Read the fine print, they say, or face a lawsuit.

Cathie Wood’s new Exchange Traded Fund (ETF) wants to help investors who don’t do that avoid trouble by scoring firms that show transparency in their ‘terms and conditions’ literature high on the list of her new Ark Transparency ETF.

“The score of this indicator generally depends on the length of a company’s terms and conditions document, with higher scores assigned to companies which documents are shorter and simpler to understand than longer and more difficult to understand,” the star investor says in the fund’s prospectus, filed August 31.

The fledging vehicle, ARK’s eighth, will also pick companies based on ‘transparency standards,’ including how they prepare documentation related to privacy and ethics as well as customer and diversity metrics. Those with the highest quality of written reports and/or disclosures will be ranked highest, it adds.

Accountability, greater disclosure

Ark’s fund will also screen holdings for ‘total accountability,’ which examines how many lawsuits a company faces, as well as the nature of those suits, with those caught in financial or accounting fraud getting the lowest marks. Firms open to providing the clearest descriptions of their products and services, such as on their website, will also get high scores, Ark explained.

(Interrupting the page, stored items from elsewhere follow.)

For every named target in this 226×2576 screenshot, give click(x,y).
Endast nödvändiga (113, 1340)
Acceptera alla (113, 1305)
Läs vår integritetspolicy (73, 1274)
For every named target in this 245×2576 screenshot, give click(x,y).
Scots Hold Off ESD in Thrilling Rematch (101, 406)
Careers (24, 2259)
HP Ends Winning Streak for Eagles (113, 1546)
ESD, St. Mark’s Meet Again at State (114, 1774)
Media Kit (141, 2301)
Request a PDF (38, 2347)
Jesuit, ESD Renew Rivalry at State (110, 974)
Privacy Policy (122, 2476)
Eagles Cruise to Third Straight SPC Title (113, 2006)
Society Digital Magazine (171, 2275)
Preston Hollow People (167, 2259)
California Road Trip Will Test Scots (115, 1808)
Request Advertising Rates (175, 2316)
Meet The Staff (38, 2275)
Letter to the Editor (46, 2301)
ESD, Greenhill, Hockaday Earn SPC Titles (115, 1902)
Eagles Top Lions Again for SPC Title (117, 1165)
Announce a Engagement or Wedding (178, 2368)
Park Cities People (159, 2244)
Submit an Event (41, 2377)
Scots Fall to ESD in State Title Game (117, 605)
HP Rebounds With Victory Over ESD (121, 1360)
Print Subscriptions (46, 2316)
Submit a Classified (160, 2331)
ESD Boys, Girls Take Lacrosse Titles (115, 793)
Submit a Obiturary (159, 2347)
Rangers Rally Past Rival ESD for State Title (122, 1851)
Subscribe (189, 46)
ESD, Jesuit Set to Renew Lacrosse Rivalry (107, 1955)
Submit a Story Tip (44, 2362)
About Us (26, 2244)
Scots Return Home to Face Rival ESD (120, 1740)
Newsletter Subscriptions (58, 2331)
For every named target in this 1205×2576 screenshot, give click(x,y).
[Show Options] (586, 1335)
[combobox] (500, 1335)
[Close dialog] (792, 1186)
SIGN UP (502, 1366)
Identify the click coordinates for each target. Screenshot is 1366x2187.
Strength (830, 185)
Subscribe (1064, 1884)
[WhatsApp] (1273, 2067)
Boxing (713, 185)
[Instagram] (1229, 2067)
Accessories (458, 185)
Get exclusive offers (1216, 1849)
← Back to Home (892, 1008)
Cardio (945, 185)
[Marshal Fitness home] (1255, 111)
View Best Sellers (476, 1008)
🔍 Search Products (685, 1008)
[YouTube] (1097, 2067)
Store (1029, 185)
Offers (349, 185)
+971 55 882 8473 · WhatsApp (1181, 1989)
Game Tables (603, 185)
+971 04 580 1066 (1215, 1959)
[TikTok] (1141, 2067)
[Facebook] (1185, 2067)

The passively managed vehicle will track an index of 100 companies with strong transparency standards. Called the Transparency Index, it lists firms with over $1 billion in market cap, excluding those involved in banking, chemicals, confectionary, fossil fuels, mining, gambling, alcohol and tobacco.

‘Very popular’

Most of its components include industrial and consumer firms such as Wood’s favorite Tesla (TSLA) and other household names such as Apple (AAPL), Microsoft (MSFT) and Nike (NKE). The index’s top-three weighted names are largely unknown, however, including Dutch search engine Elastic, GPS technology supplier Garmin and semiconductor player SML Holdings.

“It has a good chance of taking off and become very popular,” says ETF consultant Nizam Hamid. “They are capturing an incredibly important theme. People are interested in investing in companies that have good governance scores. The growing trend in the EU and the US right now is to look at all of a company’s governance components and there is a full package of them.”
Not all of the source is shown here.